All About AVIAKIT
AVIAKIT
People often ask us why we use the Aviakit logo as a company label in our jackets and what its significance is to Lewis Leathers as a company.
The answer lies in our association with flying clothing and kit in the first quarter of the 20th Century, looking at the earliest advertisements we have in the LL archive, it can be noted as early as 1930 that the name AVIAKIT is used as the Telegram address (right next to the shop telephone number which we still use today).
At around the same time D Lewis Ltd produced woven labels with the Aviakit brand name, the earliest type has the wording Shrunk BDA ‘Rigmel’ below –which presumably means that they were first developed for the Civilian all-cotton Summer flying helmets featured in adverts of the time and were then later used for the leather versions, D Lewis Ltd labels can also be seen in helmets from the same period.

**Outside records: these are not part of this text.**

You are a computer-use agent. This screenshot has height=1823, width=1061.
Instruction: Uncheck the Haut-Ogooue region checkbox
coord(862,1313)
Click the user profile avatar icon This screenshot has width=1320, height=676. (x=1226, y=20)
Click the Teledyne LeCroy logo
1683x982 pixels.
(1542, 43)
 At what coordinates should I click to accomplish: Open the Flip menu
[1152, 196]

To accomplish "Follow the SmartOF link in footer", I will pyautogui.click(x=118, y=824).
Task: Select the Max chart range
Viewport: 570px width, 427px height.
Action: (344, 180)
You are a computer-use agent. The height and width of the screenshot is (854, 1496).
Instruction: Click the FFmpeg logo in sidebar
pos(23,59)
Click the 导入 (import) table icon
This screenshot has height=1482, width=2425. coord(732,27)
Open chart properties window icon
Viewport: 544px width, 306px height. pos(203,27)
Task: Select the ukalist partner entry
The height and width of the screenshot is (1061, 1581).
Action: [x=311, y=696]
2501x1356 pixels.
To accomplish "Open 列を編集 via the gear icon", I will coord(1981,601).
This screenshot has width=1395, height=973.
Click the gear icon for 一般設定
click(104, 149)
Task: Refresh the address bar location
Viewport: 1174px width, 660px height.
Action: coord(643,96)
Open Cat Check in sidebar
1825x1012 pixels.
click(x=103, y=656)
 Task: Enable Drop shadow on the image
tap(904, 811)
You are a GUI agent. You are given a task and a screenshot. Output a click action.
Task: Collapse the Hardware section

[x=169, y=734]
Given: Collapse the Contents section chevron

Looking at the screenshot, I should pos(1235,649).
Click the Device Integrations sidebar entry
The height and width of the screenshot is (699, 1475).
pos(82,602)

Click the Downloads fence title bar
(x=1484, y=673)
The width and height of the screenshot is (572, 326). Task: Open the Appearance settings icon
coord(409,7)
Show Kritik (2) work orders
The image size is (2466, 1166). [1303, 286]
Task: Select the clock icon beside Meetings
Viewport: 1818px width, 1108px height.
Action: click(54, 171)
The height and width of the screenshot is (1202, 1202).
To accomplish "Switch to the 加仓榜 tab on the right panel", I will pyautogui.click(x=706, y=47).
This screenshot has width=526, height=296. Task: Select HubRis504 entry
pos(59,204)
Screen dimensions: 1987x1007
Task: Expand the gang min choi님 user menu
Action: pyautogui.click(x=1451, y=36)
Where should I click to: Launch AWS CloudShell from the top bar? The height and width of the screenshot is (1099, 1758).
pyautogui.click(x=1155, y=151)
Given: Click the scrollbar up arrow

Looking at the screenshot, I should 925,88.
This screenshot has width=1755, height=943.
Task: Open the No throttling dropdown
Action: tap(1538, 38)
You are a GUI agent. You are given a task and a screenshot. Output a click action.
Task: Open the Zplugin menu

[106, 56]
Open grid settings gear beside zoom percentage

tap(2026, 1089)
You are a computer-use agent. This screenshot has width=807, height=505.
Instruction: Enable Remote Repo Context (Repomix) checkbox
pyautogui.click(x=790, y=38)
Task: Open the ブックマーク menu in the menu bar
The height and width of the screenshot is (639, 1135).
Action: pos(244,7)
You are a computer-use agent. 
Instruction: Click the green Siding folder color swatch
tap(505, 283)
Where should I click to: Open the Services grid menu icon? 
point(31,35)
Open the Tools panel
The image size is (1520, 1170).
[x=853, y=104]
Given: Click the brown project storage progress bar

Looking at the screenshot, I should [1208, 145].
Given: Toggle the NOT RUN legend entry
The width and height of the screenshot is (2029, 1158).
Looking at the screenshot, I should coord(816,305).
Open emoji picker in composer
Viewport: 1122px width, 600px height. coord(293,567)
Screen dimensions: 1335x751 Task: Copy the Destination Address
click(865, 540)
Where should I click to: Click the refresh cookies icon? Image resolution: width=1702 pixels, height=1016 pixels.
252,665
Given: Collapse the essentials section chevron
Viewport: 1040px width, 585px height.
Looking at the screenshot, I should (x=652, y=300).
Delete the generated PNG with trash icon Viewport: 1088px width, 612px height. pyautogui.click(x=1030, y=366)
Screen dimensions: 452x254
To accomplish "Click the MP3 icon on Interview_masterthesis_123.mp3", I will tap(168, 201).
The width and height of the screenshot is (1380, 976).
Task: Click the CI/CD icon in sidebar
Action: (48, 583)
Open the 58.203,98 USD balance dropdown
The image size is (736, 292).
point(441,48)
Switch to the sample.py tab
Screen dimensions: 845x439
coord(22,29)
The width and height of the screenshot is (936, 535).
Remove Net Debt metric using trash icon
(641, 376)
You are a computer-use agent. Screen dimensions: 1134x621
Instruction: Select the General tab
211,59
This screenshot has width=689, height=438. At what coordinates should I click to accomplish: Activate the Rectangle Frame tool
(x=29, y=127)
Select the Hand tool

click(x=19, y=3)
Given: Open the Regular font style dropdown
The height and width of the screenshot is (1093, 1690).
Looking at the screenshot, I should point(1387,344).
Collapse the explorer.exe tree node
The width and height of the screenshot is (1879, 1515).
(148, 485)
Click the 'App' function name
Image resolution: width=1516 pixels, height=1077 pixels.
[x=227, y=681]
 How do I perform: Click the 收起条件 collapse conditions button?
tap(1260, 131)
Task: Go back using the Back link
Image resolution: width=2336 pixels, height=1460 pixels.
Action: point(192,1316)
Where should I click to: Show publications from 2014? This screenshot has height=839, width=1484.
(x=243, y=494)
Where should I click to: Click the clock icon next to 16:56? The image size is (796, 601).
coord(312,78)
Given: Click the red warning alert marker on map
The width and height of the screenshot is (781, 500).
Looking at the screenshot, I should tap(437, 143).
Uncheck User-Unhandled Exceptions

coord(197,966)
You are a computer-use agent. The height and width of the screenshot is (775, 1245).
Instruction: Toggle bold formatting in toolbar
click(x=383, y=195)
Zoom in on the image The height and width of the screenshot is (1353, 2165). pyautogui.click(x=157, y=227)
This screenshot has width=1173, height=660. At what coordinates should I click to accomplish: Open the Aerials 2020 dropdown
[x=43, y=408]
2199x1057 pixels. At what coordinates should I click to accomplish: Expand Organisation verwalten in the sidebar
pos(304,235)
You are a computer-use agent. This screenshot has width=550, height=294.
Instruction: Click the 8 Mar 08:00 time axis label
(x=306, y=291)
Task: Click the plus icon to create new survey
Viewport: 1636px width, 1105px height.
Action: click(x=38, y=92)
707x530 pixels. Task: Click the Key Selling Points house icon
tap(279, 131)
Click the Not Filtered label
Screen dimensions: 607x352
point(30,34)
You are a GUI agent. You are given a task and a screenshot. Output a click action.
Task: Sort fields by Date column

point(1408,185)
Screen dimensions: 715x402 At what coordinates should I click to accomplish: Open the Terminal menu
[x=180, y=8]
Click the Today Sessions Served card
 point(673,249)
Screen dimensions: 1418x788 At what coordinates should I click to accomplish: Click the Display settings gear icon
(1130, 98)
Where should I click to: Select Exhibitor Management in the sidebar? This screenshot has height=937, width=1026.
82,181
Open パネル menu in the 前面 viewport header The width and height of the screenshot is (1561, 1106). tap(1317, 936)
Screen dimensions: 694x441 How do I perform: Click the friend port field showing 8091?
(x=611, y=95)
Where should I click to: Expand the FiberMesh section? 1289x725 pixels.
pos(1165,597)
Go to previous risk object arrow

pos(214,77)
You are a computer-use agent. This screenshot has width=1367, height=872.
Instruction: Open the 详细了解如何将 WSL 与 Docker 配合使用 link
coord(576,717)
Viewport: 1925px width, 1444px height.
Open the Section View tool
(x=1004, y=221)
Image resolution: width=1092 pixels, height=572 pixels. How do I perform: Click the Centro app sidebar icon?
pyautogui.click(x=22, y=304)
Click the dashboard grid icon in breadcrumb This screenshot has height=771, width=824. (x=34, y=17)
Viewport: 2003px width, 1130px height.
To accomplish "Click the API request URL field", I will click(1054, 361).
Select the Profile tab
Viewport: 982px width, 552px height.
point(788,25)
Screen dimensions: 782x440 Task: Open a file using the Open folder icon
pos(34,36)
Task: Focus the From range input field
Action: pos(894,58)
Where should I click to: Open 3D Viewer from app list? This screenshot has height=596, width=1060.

The Aviakit name continued to be used for helmets and items of clothing up to and during WW2 when RAF pilots could visit D Lewis Ltd for private purchase items including 1936 pattern flying boots, gloves, goggles and many other articles of kit and clothing. Post-war the Aviakit label seems to have been mostly attributable to accessories such as helmets and gloves and is also used in a descriptive sense such as ‘An Exclusive Aviakit feature’ and‘…Aviakit expanding back’ to pinpoint notable design features on the D Lewis products.
By the mid-1950’s the Aviakit name becomes more integrated with the burgeoning motorcycle clothing range and is used as labels for items such as that of the brand new and exclusive Bronx jacket and appears more prominently in the advertising of the day ‘For Style and Fit its Aviakit!’ and ‘Buy the Right Dress! Wear ‘Aviakit’.
In 1959 the ‘AVIAKIT’ Clothing Column makes its appearance in Motor Cycling magazine, by this time the Aviakit name was being integrated into larger labels such as Bronx and Super Jet crash helmets.
1960 sees the birth of the new Lewis Leathers script logo and early labels are often featured alongside small Aviakit tags until, around1965/6, when the new larger Aviakit label appeared inside all Lewis Leather jackets, the first labels were Black and Red which changed in the early 70’s to the Blue and Red tag.
Today we use the Black and Red tag and the Aviakitname has seen appearances on Lewis Leathers Sunglasses and Frames, newly created Flying Hats (2004), T Shirts, boots sneakers and badges.